The oxidative stress levels in cells can be assessed using ROS measurement. Inhibiting cellular damage to chondrocytes by regulating ROS production is an important therapeutic strategy [3]. In this study, the ROS levels of different treatment groups were determined by applying DCFH-DA fluorescence dye. As shown in Figure 6A, the H₂O₂ model group exhibited the brightest fluorescent signal, while the control group exhibited the lowest fluorescent signal, indicating that H₂O₂-induced oxidative stress in SW1353 cells by accumulating ROS. Compared with the H₂O₂ damage group, the fluorescence level of SW1353 cells was significantly reduced after pretreatment with different concentrations of HEMH-I. The fluorescence intensities of all groups were also quantified using Image J software (Figure 6B). The ROS level of the model group was 2.04-fold higher than that of the control group (p < 0.05). Meanwhile, the pretreatment with HEMH-I (0.25, 0.5 and 0.75 mg/mL) significantly reduced the intracellular fluorescence intensity of SW1353 by 28%, 43%, and 51%, respectively (p < 0.05), suggesting that HEMH-I could dose-dependently reduce H₂O₂-induced ROS production in SW1353 cells and thus exerting protection against cellular oxidative stress damage.

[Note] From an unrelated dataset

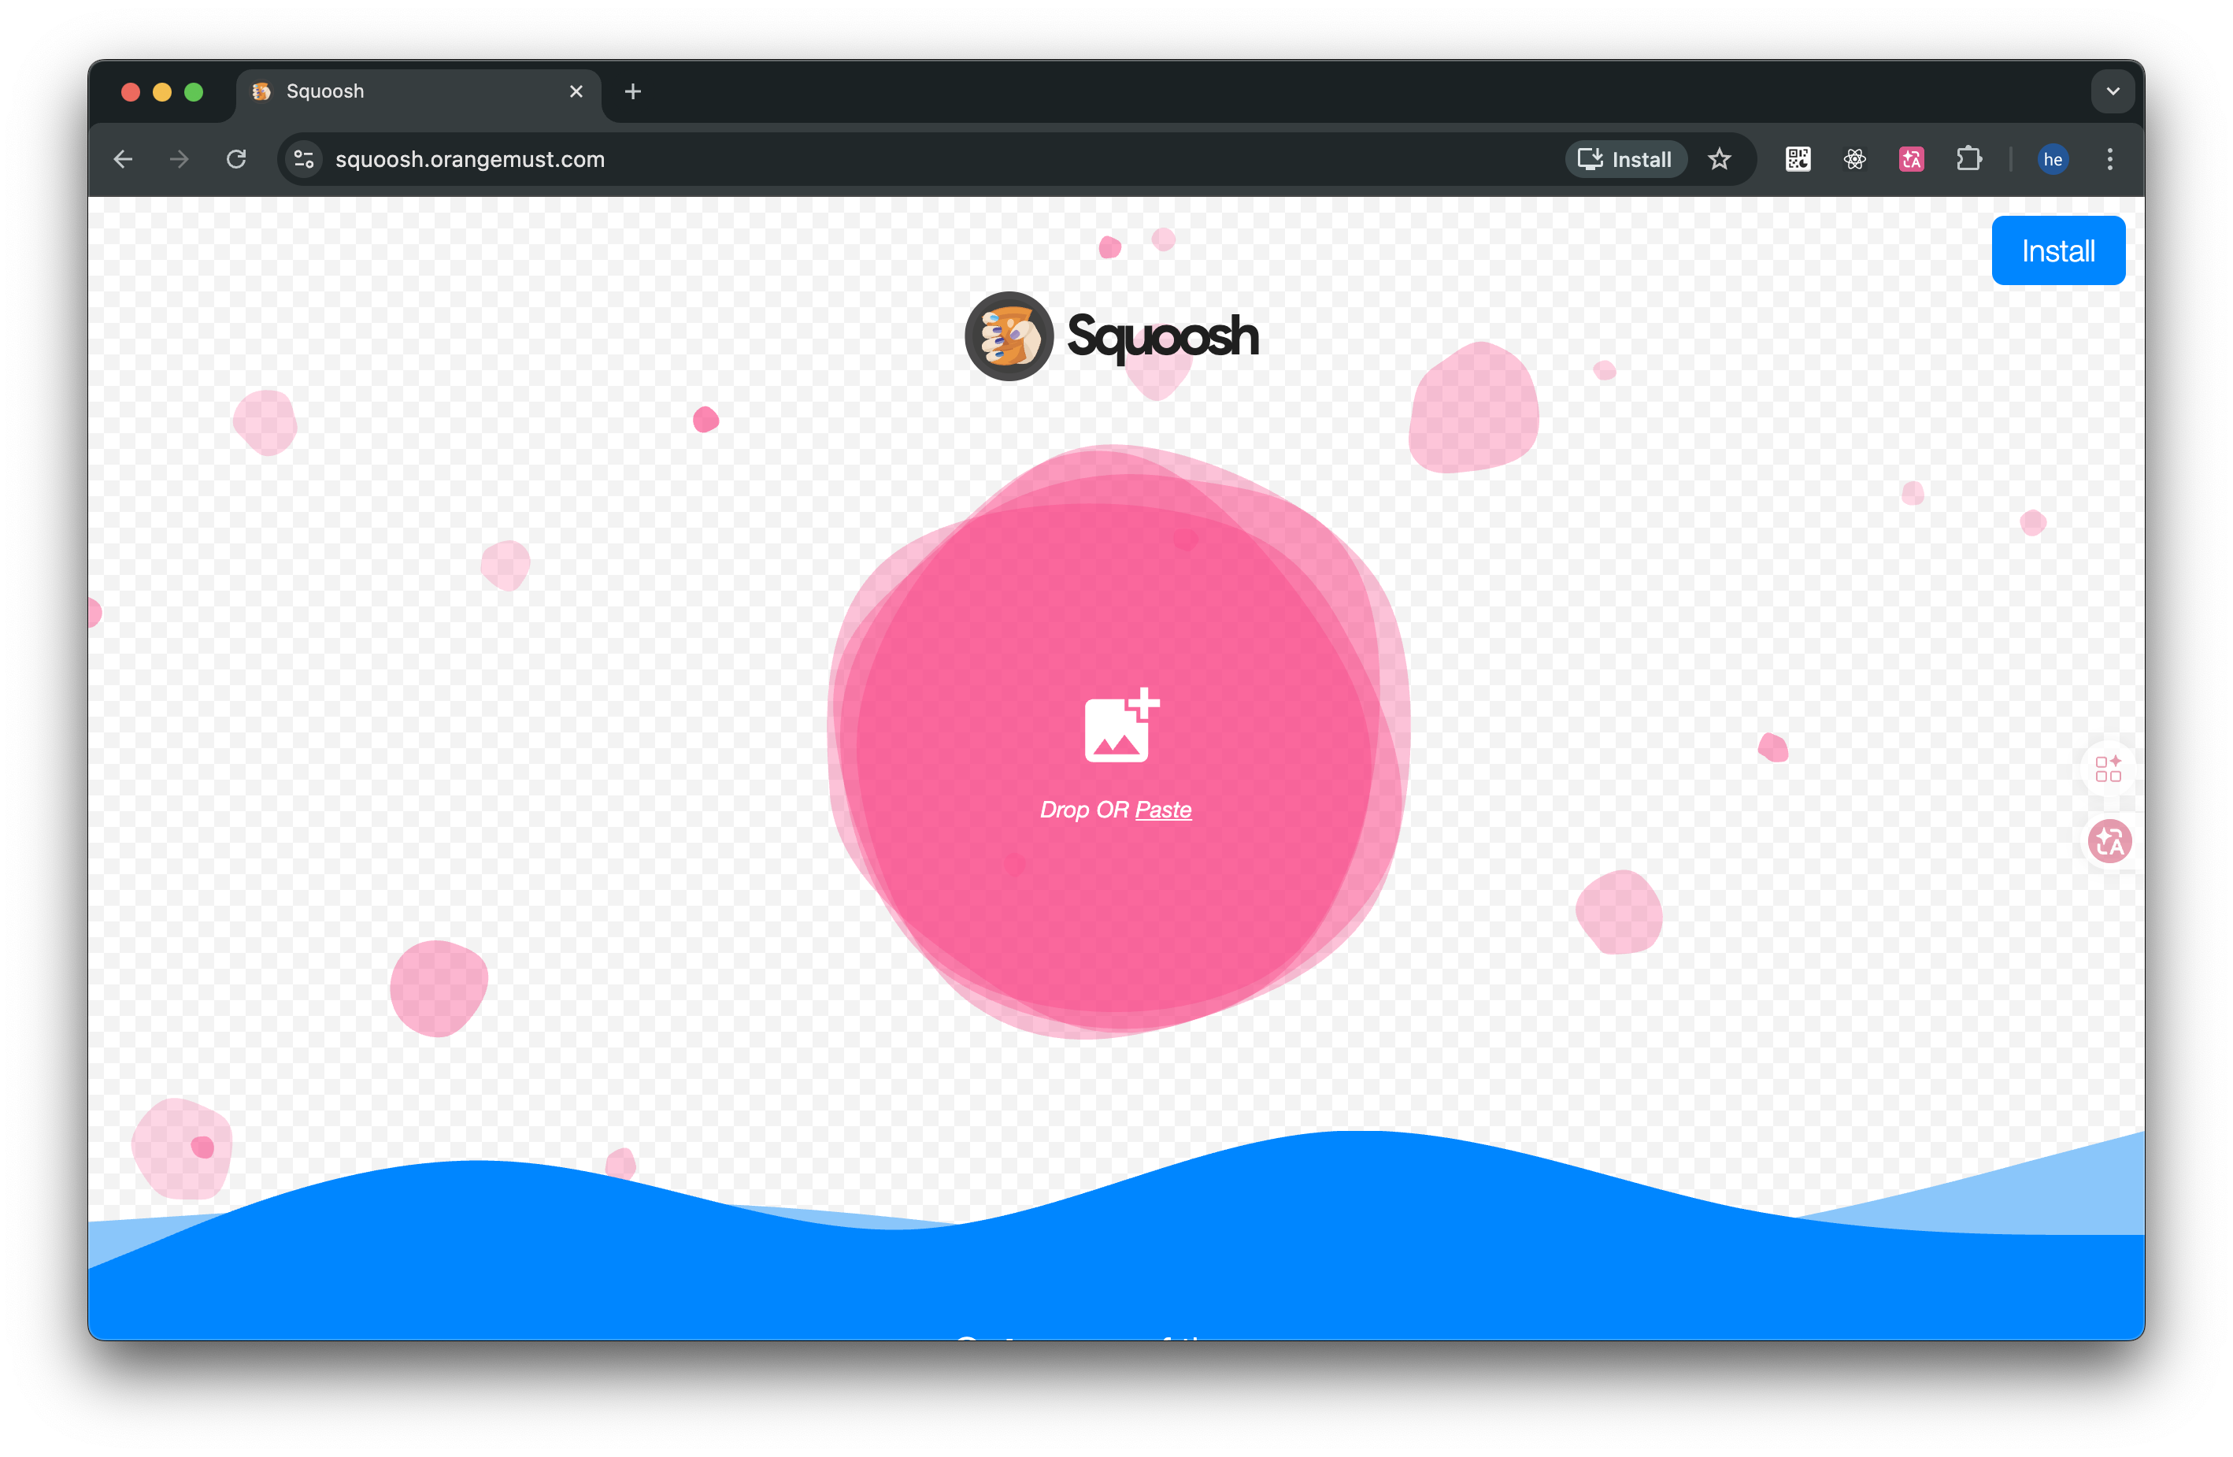
Task: Click the Squoosh hand logo
Action: [1009, 336]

3.4.3. Effects of HEMH-I on Antioxidant Enzymes and Inflammatory Factor Expression in SW1353 Human Chondrocytes

As the first line of defense against ROS, superoxide dismutase (SOD) plays an important role in maintaining the dynamic balance of oxidation and antioxidation in the body [62]. IL-6 is one of the most important inflammatory markers in OA and represents the level of oxidative stress-induced inflammation in chondrocytes [63]. In order to evaluate the effect of HEMH-I on oxidative stress and inflammatory response in an in vitro OA model, the expression levels of SOD1 and IL-6 in SW1353 cells were determined using western blot analysis.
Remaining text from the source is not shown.